Do any of you remember using the NDS SDPWS specification?
I dont recall having to use that.   Like PlanCheckEng said, know the main manuals well.  Especially steel & ACI. Bring everything on the references listed in the structural exam specs.     I would have done better if I brought AASHTO & IBC.   Thought I would be good with just ASCE-710 and an all - in -one for seismic and the bridge questions... but I struggled. 

 
Thanks again @biffnater.

I've bought all the references except AASHTO and AWS welding. I believe I'll be able to manage fairly without those two codes.

Working on:

1. Structural analysis of beams and frames

2. Structural design focusing on Concrete, Steel, Wood and very basic problems of masonry design. 
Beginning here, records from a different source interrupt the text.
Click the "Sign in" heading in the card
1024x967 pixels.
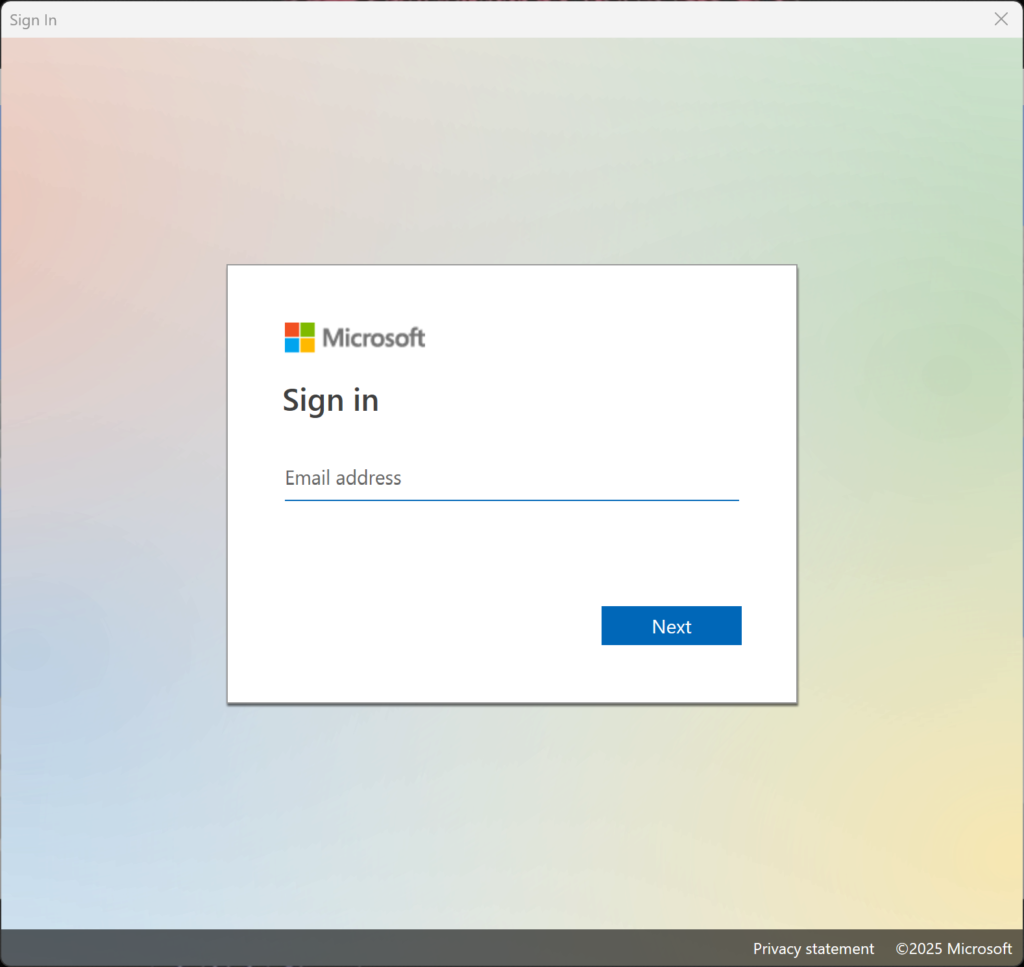[x=330, y=400]
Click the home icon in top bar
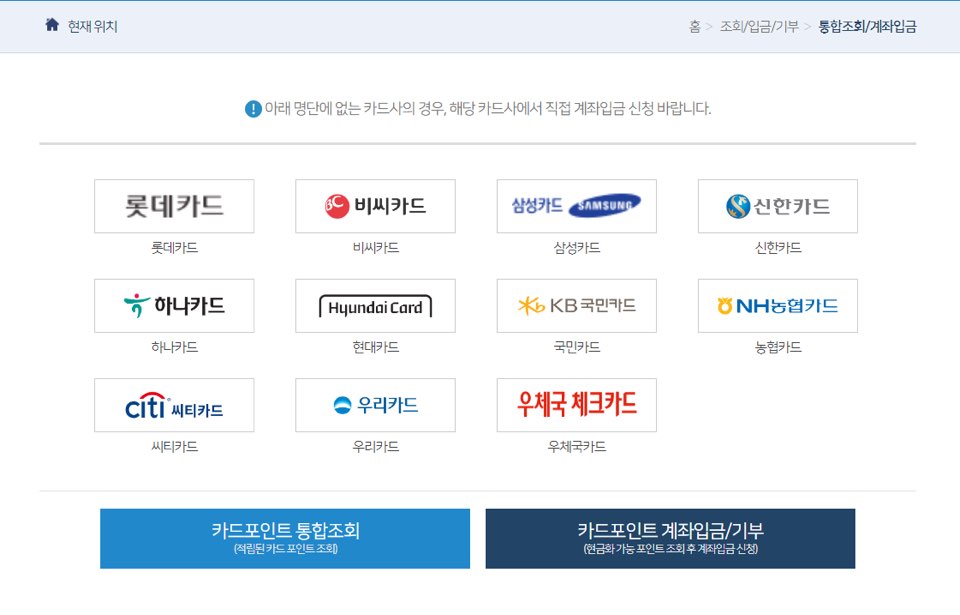The height and width of the screenshot is (615, 960). (50, 25)
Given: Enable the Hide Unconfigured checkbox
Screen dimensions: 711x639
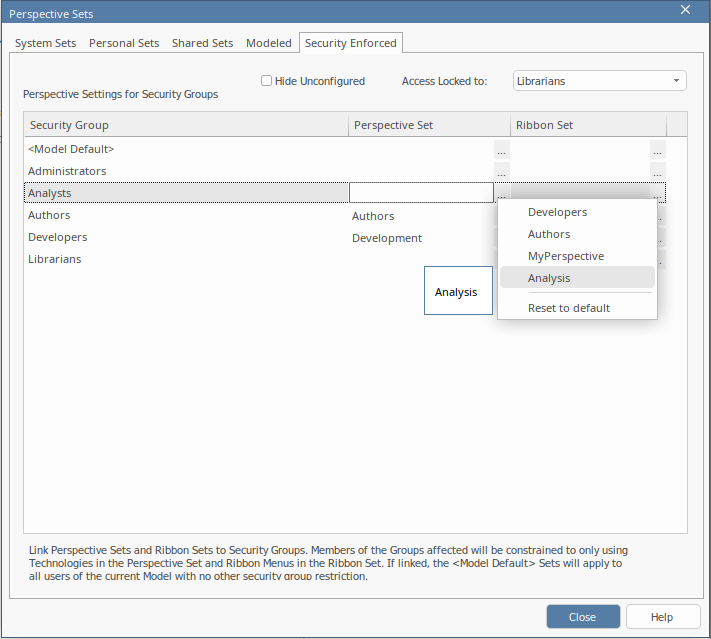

My next focus will be thoroughly study the ASCE 7-10, especially wind and seismic load calculation.

 
45/80 30 AM 15 PM South Carolina, First Attempt.

I pretty much "self studied" if you could consider my efforts "studying." It was really disappointing to know I did so well in the morning section and then fall completely flat on my face in the afternoon section. The structural stuff is what I deal with regularly so it's very disheartening. My main objective for the next round is just to work on problems for the afternoon section, and gain speed when looking through the references.

 
45/80 30 AM 15 PM South Carolina, First Attempt.
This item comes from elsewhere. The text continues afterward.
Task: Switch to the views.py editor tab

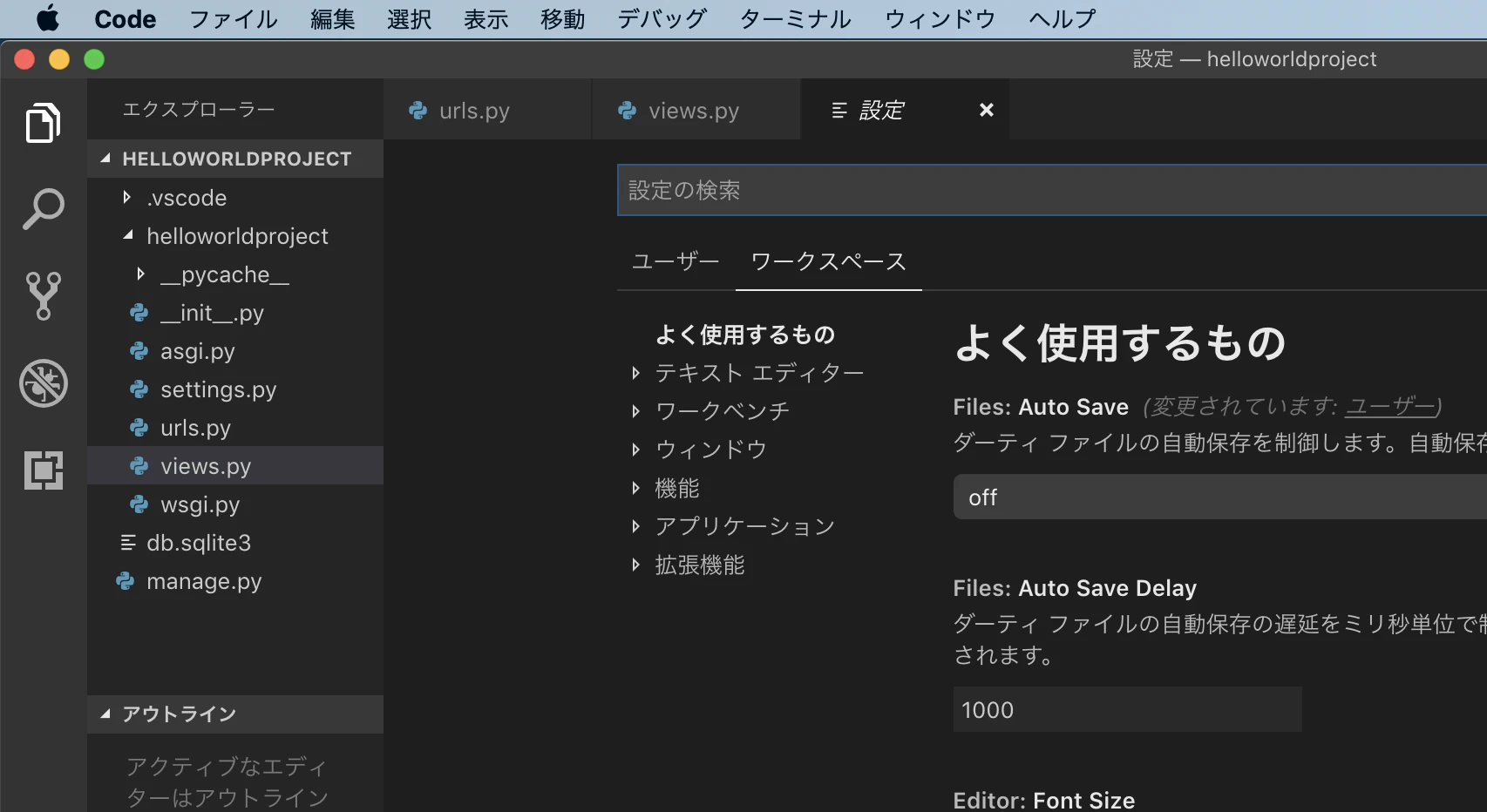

I pretty much "self studied" if you could consider my efforts "studying." It was really disappointing to know I did so well in the morning section and then fall completely flat on my face in the afternoon section. The structural stuff is what I deal with regularly so it's very disheartening. My main objective for the next round is just to work on problems for the afternoon section, and gain speed when looking through the references.
Seems to me you almost made it!   I would still study the AM and strive for 35 for the AM portion.   15 for the afternoon is not too shabby. I think doing as you said as far as gaining speed when looking through the references is a good idea for the PM.  Also try not to overthink a problem.   In another thread a person posted a problem about camber in a prestressed concrete beam.  I recall a very similar problem on the test and remember going through the PCI text looking for help... Turns out it was more of a structural analysis type problem and I overthought it and just made an educated guess.  It had nothing to do with PCI prestressing calculations at all.    I also got burnt out out in the PM portion and left 2 hours early after thinking I felt like I made the best attempts on all problems.. Needless to say I barely passed. ... and literally on my drive home a problem donged on my that I did totally wrong.  Still barely passed but could have done better if I would have just ran through my thought process for every problem again after attempting it all.